要在Nginx上配置SSL实现HTTPS访问,您需要完成以下步骤:
推荐使用Let's Encrypt免费证书:
sudo apt install certbot python3-certbot-nginx
sudo certbot --nginx -d yourdomain.com -d www.yourdomain.com
或者手动获取证书后,确保有以下文件: - 证书文件(通常为.crt或.pem) - 私钥文件(通常为.key)

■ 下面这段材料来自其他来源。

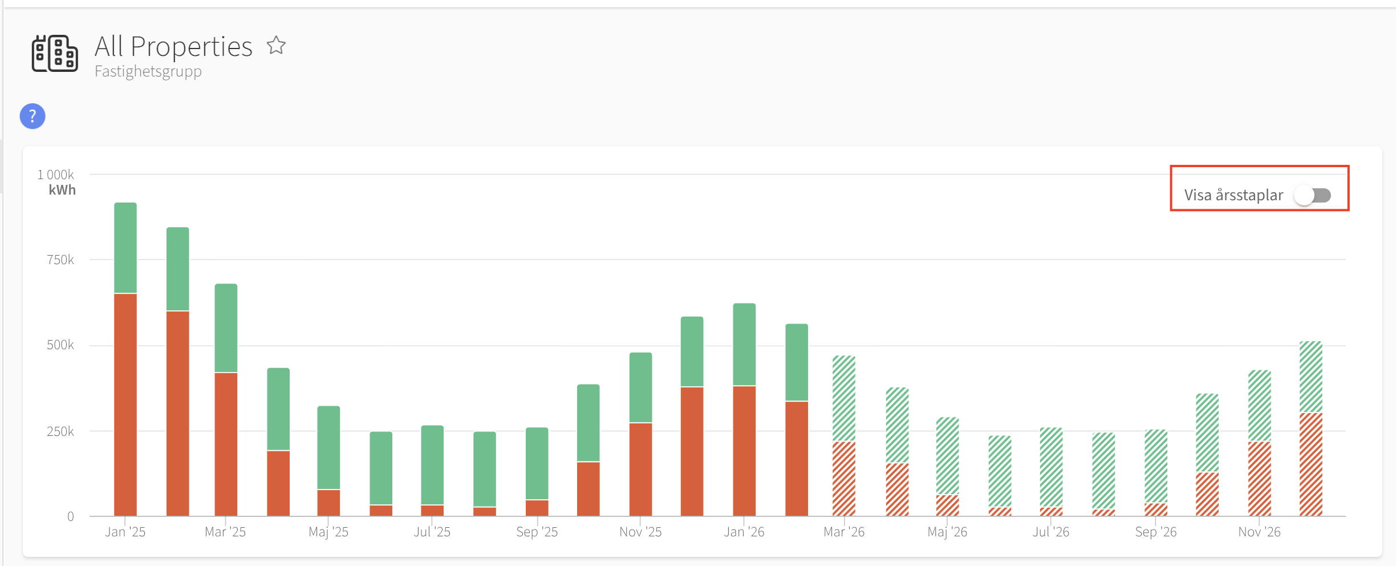The width and height of the screenshot is (1396, 566).
Task: Click the buildings property group icon
Action: point(55,53)
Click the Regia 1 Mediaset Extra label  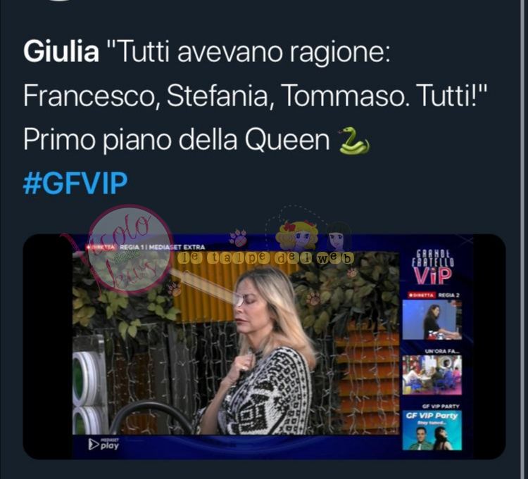point(163,247)
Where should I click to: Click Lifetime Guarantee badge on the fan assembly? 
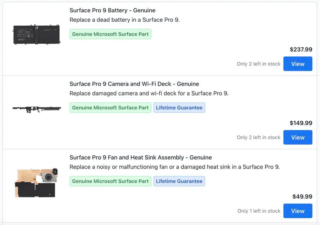(x=179, y=181)
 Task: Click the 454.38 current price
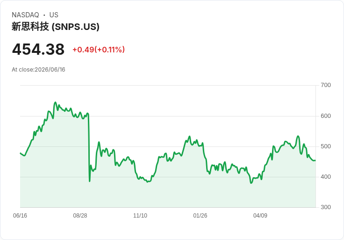tap(38, 49)
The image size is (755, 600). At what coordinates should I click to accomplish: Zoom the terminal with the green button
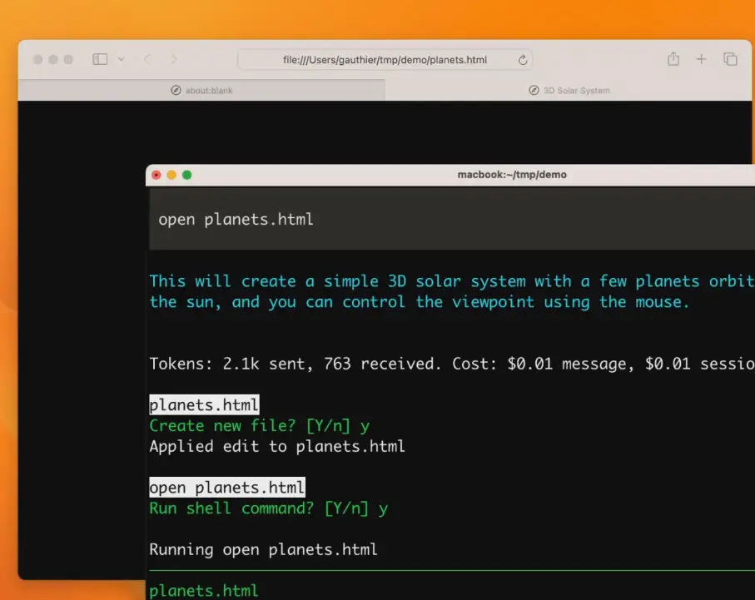[186, 175]
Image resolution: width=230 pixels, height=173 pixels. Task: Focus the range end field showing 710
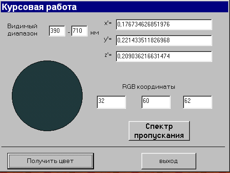[x=79, y=31]
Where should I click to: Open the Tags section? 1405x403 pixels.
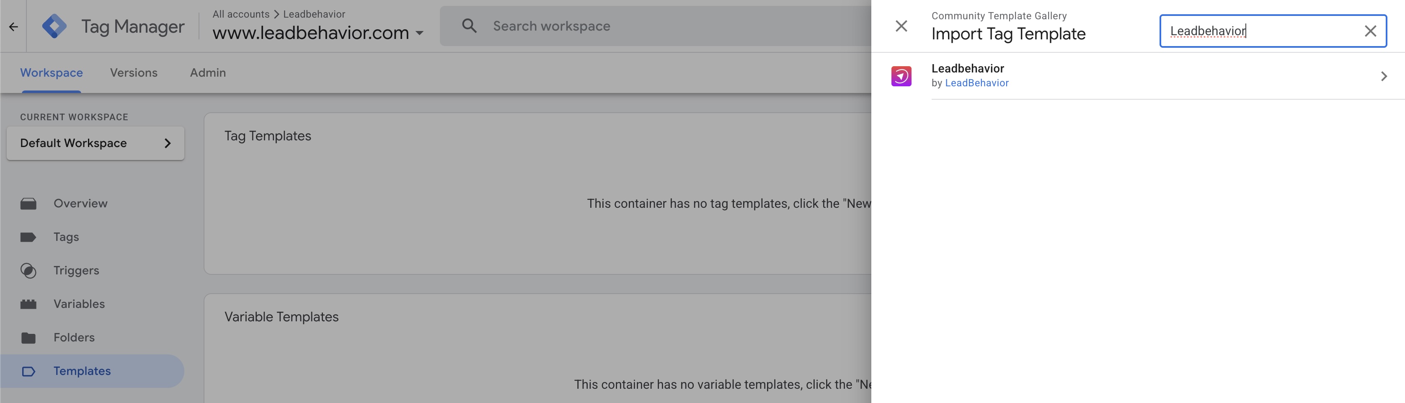[66, 237]
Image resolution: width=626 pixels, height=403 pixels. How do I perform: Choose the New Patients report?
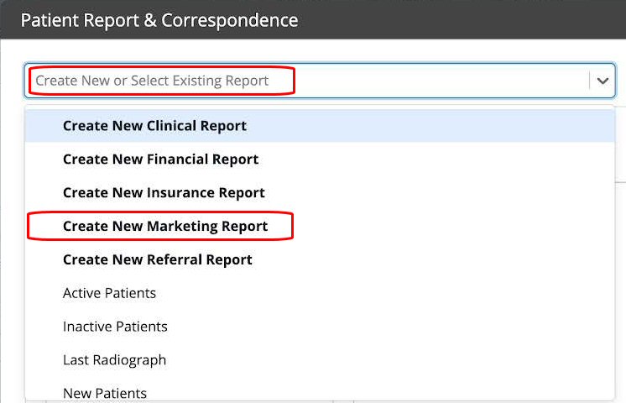tap(320, 393)
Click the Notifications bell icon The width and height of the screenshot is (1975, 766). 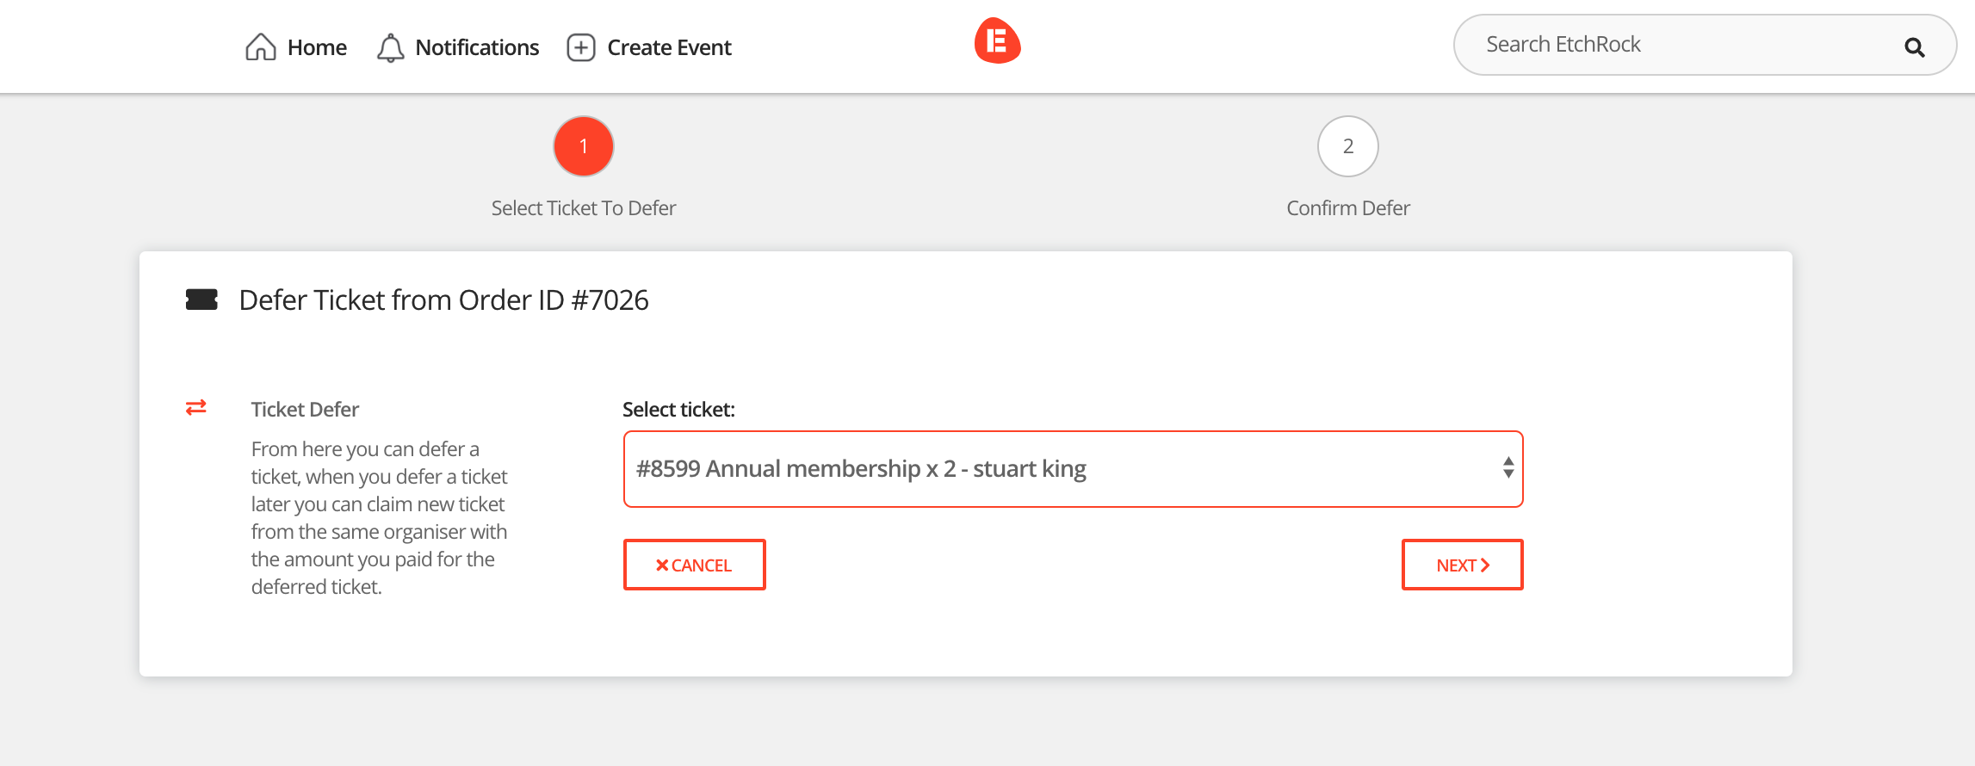point(390,47)
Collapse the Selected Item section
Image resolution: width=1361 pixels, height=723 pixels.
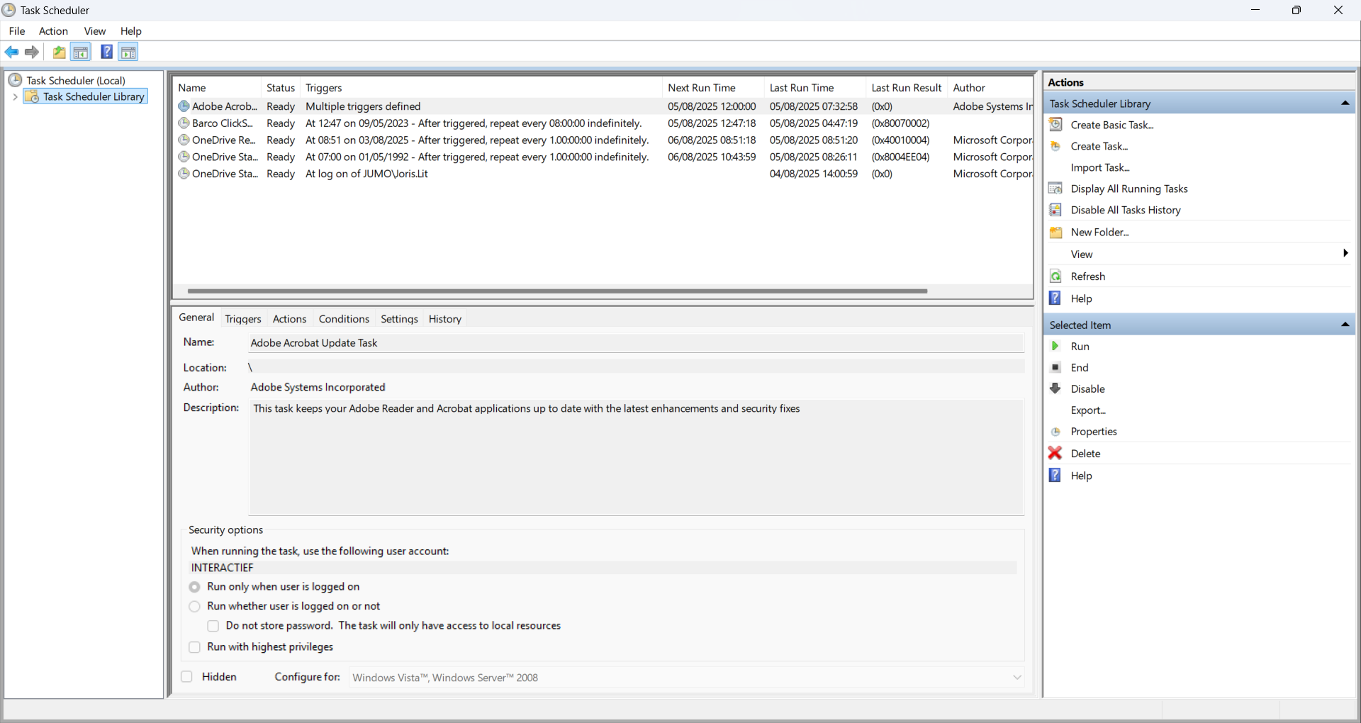point(1345,325)
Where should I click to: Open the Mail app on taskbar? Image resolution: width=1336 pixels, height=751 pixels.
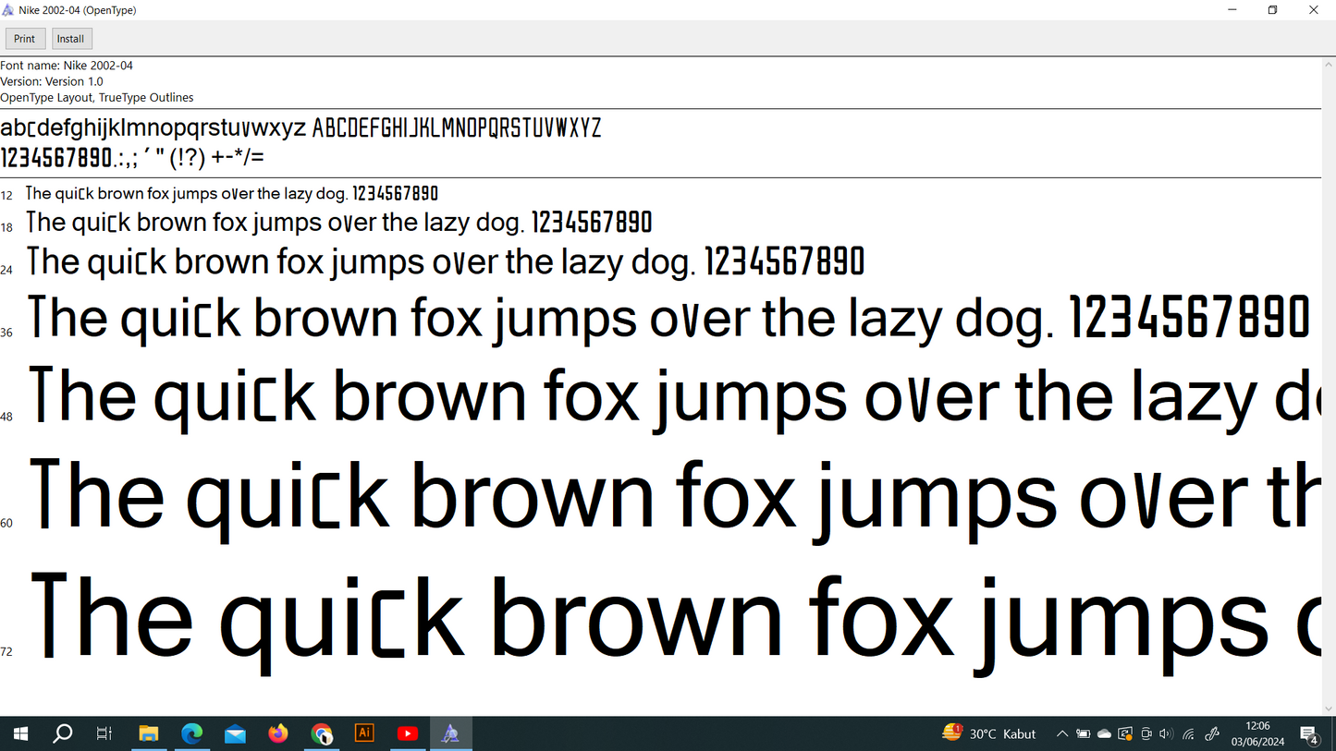click(235, 733)
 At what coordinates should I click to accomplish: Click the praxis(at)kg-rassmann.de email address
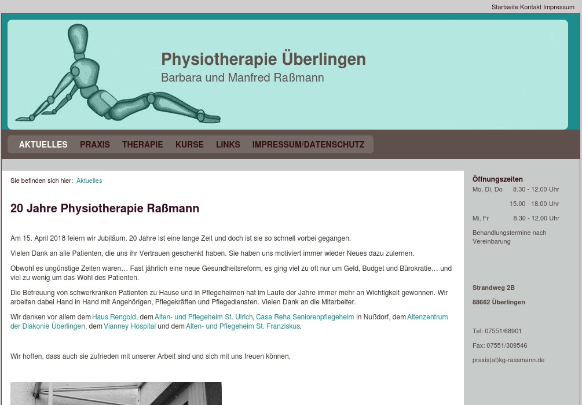pos(508,360)
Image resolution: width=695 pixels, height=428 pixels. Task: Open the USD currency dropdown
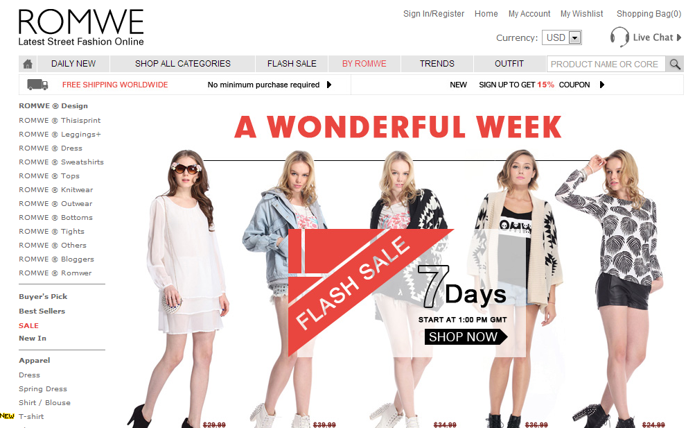(561, 37)
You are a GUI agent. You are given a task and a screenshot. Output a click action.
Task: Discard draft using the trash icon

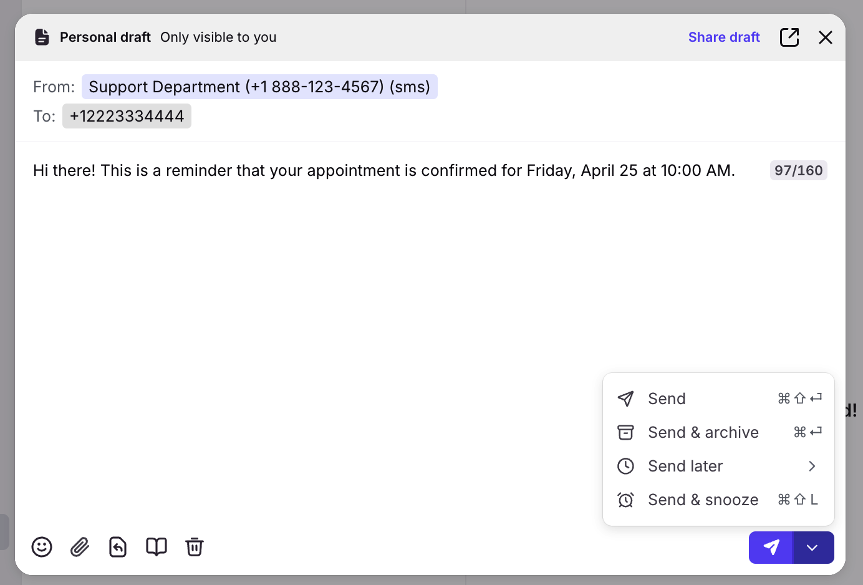pyautogui.click(x=195, y=547)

编辑Nginx配置文件(通常在/etc/nginx/sites-available/yourdomain.com):
server {
listen 443 ssl http2;
listen [::]:443 ssl http2;
server_name yourdomain.com www.yourdomain.com;
# SSL证书配置
ssl_certificate /path/to/your/certificate.crt;
ssl_certificate_key /path/to/your/private.key;
# SSL优化配置
ssl_session_timeout 1d;
ssl_session_cache shared:SSL:50m;
ssl_session_tickets off;
# 现代加密套件
ssl_protocols TLSv1.2 TLSv1.3;
ssl_ciphers 'ECDHE-ECDSA-AES256-GCM-SHA384:ECDHE-RSA-AES256-GCM-SHA384:ECDHE-ECDSA-CHACHA20-POLY1305:ECDHE-RSA-CHACHA20-POLY1305:ECDHE-ECDSA-AES128-GCM-SHA256:ECDHE-RSA-AES128-GCM-SHA256:ECDHE-ECDSA-AES256-SHA384:ECDHE-RSA-AES256-SHA384:ECDHE-ECDSA-AES128-SHA256:ECDHE-RSA-AES128-SHA256';
ssl_prefer_server_ciphers on;
# HSTS (可选但推荐)
add_header Strict-Transport-Security "max-age=63072000" always;
# 其他配置...
root /var/www/yourdomain.com/html;
index index.html index.htm index.nginx-debian.html;
location / {
try_files $uri $uri/ =404;
}
}
添加以下server块来重定向所有HTTP请求到HTTPS:
server {
listen 80;
listen [::]:80;
server_name yourdomain.com www.yourdomain.com;
return 301 https://$host$request_uri;
}
sudo nginx -t # 测试配置是否正确
sudo systemctl reload nginx # 重新加载配置
ssl_stapling on;
ssl_stapling_verify on;
ssl_trusted_certificate /path/to/chain.crt;
resolver 8.8.8.8 8.8.4.4 valid=300s;
resolver_timeout 5s;
sudo openssl dhparam -out /etc/nginx/dhparam.pem 4096
然后在Nginx配置中添加:
ssl_dhparam /etc/nginx/dhparam.pem;
设置cron任务自动续期:
sudo crontab -e
添加以下行(每周尝试续期):
0 0 * * 0 /usr/bin/certbot renew --quiet --post-hook "systemctl reload nginx"
使用以下工具验证您的SSL配置:
- SSL Labs Test
- curl -vI https://yourdomain.com
通过以上步骤,您的网站现在应该可以通过HTTPS安全访问了。